◆ WHAT YOU SHOULD DO
Print out every entry, keeping each line identical to the original.

Data records:

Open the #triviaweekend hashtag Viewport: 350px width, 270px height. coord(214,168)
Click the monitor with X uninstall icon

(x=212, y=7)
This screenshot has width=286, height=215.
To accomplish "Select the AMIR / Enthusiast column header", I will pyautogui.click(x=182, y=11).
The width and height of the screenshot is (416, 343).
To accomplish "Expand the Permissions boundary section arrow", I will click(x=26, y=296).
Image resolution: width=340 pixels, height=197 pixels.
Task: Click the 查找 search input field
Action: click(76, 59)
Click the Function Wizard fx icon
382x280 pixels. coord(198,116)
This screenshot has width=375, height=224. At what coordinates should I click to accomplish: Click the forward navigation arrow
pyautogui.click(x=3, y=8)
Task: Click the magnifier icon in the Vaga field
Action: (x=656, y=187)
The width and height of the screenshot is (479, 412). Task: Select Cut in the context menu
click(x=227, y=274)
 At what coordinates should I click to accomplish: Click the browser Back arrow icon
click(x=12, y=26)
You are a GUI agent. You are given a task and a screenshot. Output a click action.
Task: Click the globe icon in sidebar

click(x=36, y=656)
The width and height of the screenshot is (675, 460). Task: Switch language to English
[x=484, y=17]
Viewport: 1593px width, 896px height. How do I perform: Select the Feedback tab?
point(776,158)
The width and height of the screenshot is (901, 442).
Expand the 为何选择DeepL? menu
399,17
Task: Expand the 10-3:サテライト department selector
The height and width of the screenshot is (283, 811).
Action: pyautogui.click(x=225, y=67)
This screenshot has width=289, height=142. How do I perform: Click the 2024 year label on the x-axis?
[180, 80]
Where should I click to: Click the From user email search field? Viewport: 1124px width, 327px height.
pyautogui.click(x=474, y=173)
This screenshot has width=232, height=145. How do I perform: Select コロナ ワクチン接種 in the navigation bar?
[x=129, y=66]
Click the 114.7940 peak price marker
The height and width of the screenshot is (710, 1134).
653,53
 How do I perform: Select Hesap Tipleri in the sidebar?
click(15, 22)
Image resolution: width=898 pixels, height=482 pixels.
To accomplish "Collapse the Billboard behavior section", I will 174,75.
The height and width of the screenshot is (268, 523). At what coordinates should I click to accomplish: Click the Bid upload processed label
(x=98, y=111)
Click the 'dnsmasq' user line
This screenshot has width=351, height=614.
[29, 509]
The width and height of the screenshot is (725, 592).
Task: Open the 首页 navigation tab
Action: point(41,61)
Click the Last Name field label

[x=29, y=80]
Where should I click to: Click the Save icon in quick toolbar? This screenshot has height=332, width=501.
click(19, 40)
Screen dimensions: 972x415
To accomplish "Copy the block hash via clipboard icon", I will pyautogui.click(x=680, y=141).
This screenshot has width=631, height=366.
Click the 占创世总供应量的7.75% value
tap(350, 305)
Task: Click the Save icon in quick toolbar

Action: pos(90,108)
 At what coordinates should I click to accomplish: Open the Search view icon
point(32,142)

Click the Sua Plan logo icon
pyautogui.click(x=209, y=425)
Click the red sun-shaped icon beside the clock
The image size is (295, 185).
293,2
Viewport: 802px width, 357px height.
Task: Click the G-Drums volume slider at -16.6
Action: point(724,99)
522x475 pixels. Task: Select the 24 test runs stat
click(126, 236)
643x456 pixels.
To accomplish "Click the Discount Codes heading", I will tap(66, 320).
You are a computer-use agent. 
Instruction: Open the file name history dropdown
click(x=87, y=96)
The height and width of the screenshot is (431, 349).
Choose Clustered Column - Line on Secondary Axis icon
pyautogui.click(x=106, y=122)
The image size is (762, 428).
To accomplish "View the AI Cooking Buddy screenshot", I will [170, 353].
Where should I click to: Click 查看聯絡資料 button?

◆ REPLY
Open the #triviaweekend hashtag Viewport: 350px width, 270px height. coord(214,168)
Click the monitor with X uninstall icon

(x=212, y=7)
This screenshot has width=286, height=215.
To accomplish "Select the AMIR / Enthusiast column header", I will pyautogui.click(x=182, y=11).
The width and height of the screenshot is (416, 343).
To accomplish "Expand the Permissions boundary section arrow", I will click(x=26, y=296).
Image resolution: width=340 pixels, height=197 pixels.
Task: Click the 查找 search input field
Action: click(76, 59)
Click the Function Wizard fx icon
382x280 pixels. coord(198,116)
This screenshot has width=375, height=224. At what coordinates should I click to accomplish: Click the forward navigation arrow
pyautogui.click(x=3, y=8)
Task: Click the magnifier icon in the Vaga field
Action: (x=656, y=187)
The width and height of the screenshot is (479, 412). Task: Select Cut in the context menu
click(x=227, y=274)
 At what coordinates should I click to accomplish: Click the browser Back arrow icon
click(x=12, y=26)
You are a GUI agent. You are given a task and a screenshot. Output a click action.
Task: Click the globe icon in sidebar

click(x=36, y=656)
The width and height of the screenshot is (675, 460). Task: Switch language to English
[x=484, y=17]
Viewport: 1593px width, 896px height. How do I perform: Select the Feedback tab?
point(776,158)
The width and height of the screenshot is (901, 442).
Expand the 为何选择DeepL? menu
399,17
Task: Expand the 10-3:サテライト department selector
The height and width of the screenshot is (283, 811).
Action: pyautogui.click(x=225, y=67)
This screenshot has width=289, height=142. How do I perform: Click the 2024 year label on the x-axis?
[180, 80]
Where should I click to: Click the From user email search field? Viewport: 1124px width, 327px height.
pyautogui.click(x=474, y=173)
This screenshot has width=232, height=145. How do I perform: Select コロナ ワクチン接種 in the navigation bar?
[x=129, y=66]
Click the 114.7940 peak price marker
The height and width of the screenshot is (710, 1134).
653,53
 How do I perform: Select Hesap Tipleri in the sidebar?
click(15, 22)
Image resolution: width=898 pixels, height=482 pixels.
To accomplish "Collapse the Billboard behavior section", I will 174,75.
The height and width of the screenshot is (268, 523). At what coordinates should I click to accomplish: Click the Bid upload processed label
(x=98, y=111)
Click the 'dnsmasq' user line
This screenshot has width=351, height=614.
[29, 509]
The width and height of the screenshot is (725, 592).
Task: Open the 首页 navigation tab
Action: point(41,61)
Click the Last Name field label

[x=29, y=80]
Where should I click to: Click the Save icon in quick toolbar? This screenshot has height=332, width=501.
click(19, 40)
Screen dimensions: 972x415
To accomplish "Copy the block hash via clipboard icon", I will pyautogui.click(x=680, y=141).
This screenshot has width=631, height=366.
Click the 占创世总供应量的7.75% value
tap(350, 305)
Task: Click the Save icon in quick toolbar

Action: pos(90,108)
 At what coordinates should I click to accomplish: Open the Search view icon
point(32,142)

Click the Sua Plan logo icon
pyautogui.click(x=209, y=425)
Click the red sun-shaped icon beside the clock
The image size is (295, 185).
293,2
Viewport: 802px width, 357px height.
Task: Click the G-Drums volume slider at -16.6
Action: point(724,99)
522x475 pixels. Task: Select the 24 test runs stat
click(126, 236)
643x456 pixels.
To accomplish "Click the Discount Codes heading", I will tap(66, 320).
You are a computer-use agent. 
Instruction: Open the file name history dropdown
click(x=87, y=96)
The height and width of the screenshot is (431, 349).
Choose Clustered Column - Line on Secondary Axis icon
pyautogui.click(x=106, y=122)
The image size is (762, 428).
To accomplish "View the AI Cooking Buddy screenshot", I will [170, 353].
Where should I click to: Click 查看聯絡資料 button?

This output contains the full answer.